For imaging of MM, conventional radiography is considered standard of reference, mainly used to identify lytic bone lesions.[1,10] It is frequently underestimated disease severity due to little bone reaction in osteolytic lesions.[2] In addition, it is of limited value in the detection of disease progression and treatment response. Newer technique PET/CT with 18F-FDG, which could provide tomographic information, is generally considered promising in both diagnosis and therapy assessment for follow-up,[11,12] but is not routinely used, including Taiwan.

Traditional nuclear medicine modalities bone and gallium scintigraphies are usually considered insensitive for myeloma involvement. But in combination, high gallium uptake with normal or only slightly normal MDP uptake on bone scan suggest fulminant disease with poor prognosis.[13,14] Ga-67 scan is more sensitive in detecting soft tissue lesions rather than bone involvements.[6] It provides the advantage in evaluation of the extramedullary spread of myeloma cells,[5-7] and detection of metabolically active lesions that often precede evidence of osseous destruction at conventional radiography.[1]

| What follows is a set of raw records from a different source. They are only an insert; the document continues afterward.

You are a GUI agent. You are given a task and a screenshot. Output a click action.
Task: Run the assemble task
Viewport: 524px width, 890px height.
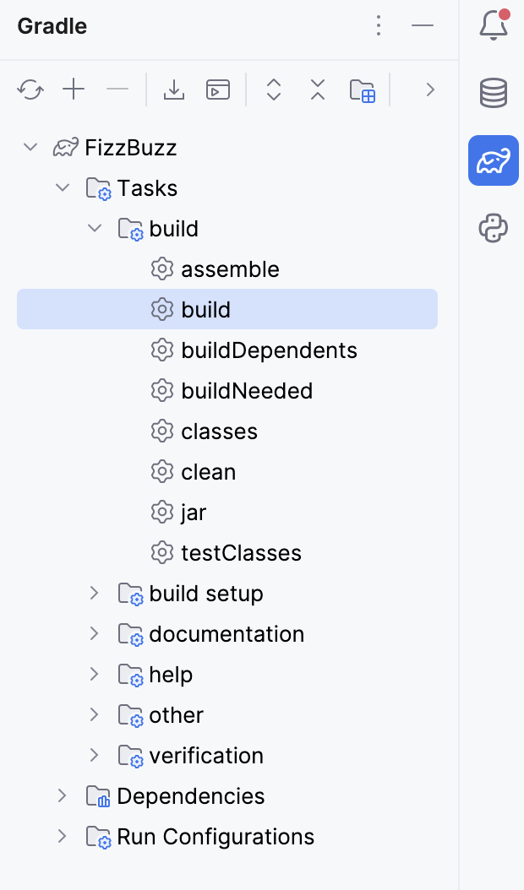point(230,269)
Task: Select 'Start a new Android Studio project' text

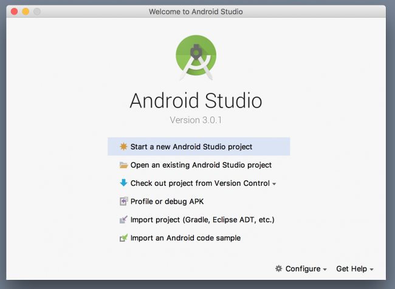Action: coord(191,146)
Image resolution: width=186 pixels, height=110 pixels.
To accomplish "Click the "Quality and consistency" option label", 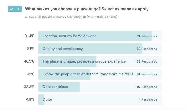I will point(63,49).
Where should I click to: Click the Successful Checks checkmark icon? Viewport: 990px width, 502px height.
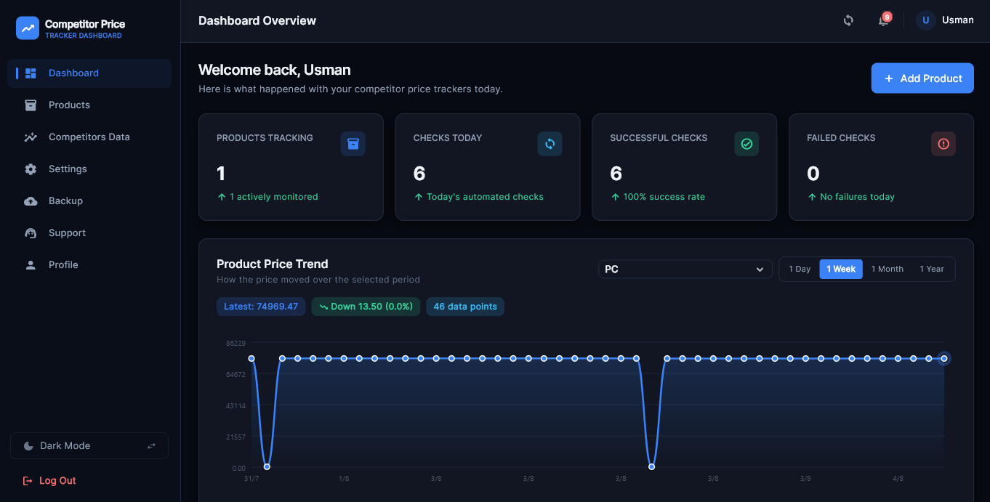[746, 144]
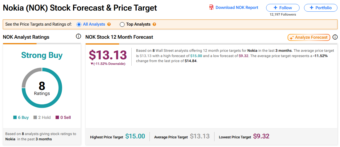Click the PDF icon beside Download NOK Report
Image resolution: width=340 pixels, height=147 pixels.
pyautogui.click(x=211, y=8)
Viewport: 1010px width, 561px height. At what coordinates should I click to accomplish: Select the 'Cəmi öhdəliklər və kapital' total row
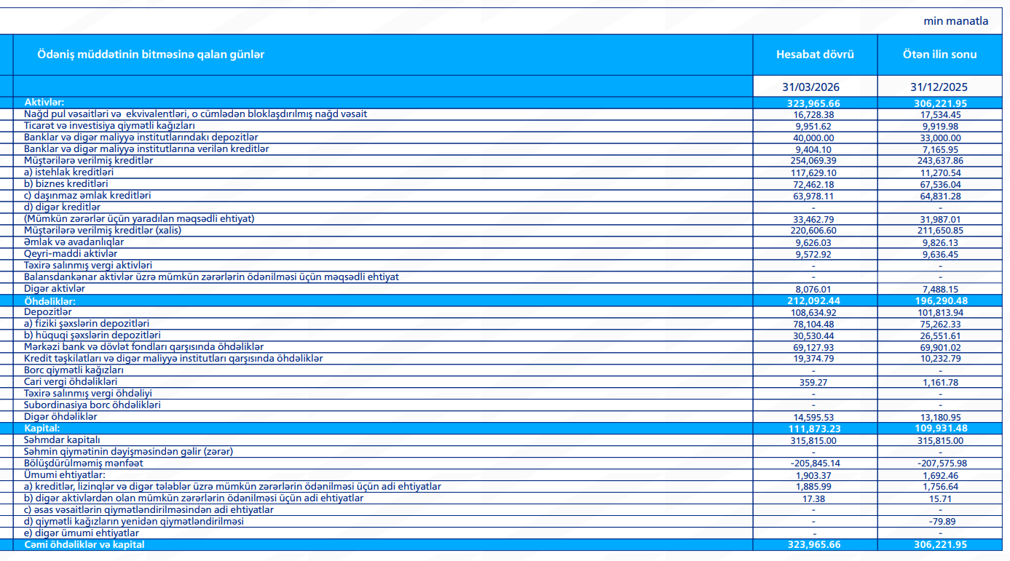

The mechanism of extramedullary involvement remains not well-established, with incidence reported 7% to 18% in newly diagnosed patients and 6% to 20% in relapsed patients, respectively,[15] which is not uncommon. The existence of extramedullary spread is associated with poor prognosis even with aggressive therapy.[3,4] When disease was in progression, it might also lead to prolonged fever.[16]

In conclusion, although Ga-67 and Tc-99m MDP scintigraphies are considered of limited value as routine use in MM. However, in settings as high-risk patients at diagnosis or suspicious disease progression, combined use of Ga-67 and Tc-99m MDP scintigraphy might be a good alternative for 18F-FDG PET/CT in the evaluation of disease extent and prognosis, and contribute to the development of an appropriate strategy.